敗色濃厚なのに歓喜「何しとるんや!」 両打ちの首位打者が忘れぬ大エース攻略
元広島の正田耕三氏「ずっと遠藤さんの球が打てなかった」
元広島の正田耕三氏は、プロ1年目(1985年)の終盤から左打ちの練習を始め、スイッチヒッターに挑戦した。そこからわずかな期間、プロ3年目の1987年には首位打者のタイトルまでつかんだのだから、すごいとしか言いようがない。その裏には師匠の内田順三コーチからのマンツーマン指導による壮絶な猛練習があったが、並行して正田氏には大きな目標があった。横浜大洋(現DeNA)の遠藤一彦投手を攻略すること。今でも忘れられない一打があるという。【山口真司】
「俺が試合に出始めたころ、プロ2年目のシーズンだったと思う。ずっと遠藤さんの球が打てなかった。スライダーでファウルにさせられて、フォークでやられるわけ。それをなんとかしたかった。あのスライダーをファウルにせず、フェアグラウンドに入れたいって思った。どうやったらできるのだろうって、いろいろ考えたよ。とにかく打ちたかったからね、遠藤さんから」。2度の最多勝など横浜大洋の大エースで、球界を代表する投手だった遠藤氏のスライダー対策。正田氏は日夜研究した。

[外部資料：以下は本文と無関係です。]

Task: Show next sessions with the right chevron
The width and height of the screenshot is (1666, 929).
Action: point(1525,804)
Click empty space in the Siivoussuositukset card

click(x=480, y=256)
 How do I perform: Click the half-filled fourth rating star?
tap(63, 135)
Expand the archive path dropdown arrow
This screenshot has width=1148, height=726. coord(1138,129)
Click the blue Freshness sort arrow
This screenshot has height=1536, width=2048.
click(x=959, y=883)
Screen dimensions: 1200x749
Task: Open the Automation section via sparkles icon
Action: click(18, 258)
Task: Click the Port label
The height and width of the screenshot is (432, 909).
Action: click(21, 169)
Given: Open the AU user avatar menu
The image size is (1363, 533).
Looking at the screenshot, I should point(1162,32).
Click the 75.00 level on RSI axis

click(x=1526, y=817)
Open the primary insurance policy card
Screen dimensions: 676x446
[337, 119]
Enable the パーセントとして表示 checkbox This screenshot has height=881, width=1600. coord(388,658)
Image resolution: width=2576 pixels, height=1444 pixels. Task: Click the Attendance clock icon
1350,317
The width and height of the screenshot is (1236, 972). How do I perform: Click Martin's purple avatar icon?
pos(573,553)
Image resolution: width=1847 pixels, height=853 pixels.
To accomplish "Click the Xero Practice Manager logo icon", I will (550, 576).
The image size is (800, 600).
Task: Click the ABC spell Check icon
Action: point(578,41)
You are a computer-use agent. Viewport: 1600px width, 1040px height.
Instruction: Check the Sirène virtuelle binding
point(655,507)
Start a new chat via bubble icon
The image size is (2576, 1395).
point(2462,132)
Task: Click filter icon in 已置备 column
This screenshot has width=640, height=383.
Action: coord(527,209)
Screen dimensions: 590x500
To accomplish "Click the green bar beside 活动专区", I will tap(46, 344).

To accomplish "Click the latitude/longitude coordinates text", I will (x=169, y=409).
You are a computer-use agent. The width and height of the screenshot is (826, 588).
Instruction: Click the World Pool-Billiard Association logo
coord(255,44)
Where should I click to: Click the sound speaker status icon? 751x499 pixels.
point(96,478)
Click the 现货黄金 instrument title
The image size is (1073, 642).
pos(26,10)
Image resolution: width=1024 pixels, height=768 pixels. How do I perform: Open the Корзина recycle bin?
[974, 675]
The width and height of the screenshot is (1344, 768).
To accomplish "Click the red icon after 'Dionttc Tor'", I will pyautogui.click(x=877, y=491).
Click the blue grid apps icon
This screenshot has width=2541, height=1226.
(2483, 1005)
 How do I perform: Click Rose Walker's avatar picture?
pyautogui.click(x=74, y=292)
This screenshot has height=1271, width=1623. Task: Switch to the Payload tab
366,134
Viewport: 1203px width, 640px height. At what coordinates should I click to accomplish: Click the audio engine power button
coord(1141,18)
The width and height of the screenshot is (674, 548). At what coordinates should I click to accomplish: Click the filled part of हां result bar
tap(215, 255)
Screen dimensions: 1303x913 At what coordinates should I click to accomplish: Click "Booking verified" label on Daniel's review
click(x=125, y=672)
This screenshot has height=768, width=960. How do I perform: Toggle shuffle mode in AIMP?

「ものすごく引きつけて打たないとフェアグラウンドには入っていかない。で、考えたのがトップの位置から、インパクトまでのスピードをつけること。そこが速かったら打ち返せる。ボールに対して強い衝撃を加えられるからね」。それにはどうすればいいか。練習を重ねて、たどりついたのは肘の使い方だった。「肘を速く使ったらバットが出てくる。でも絶対、力が入っていたら出てこない。いかにテークバックの時に力が抜けているか。速く、速くじゃなくて、ゆっくり速く。ゆっくり引っ張ってきて速く使う。それをつかんだ」。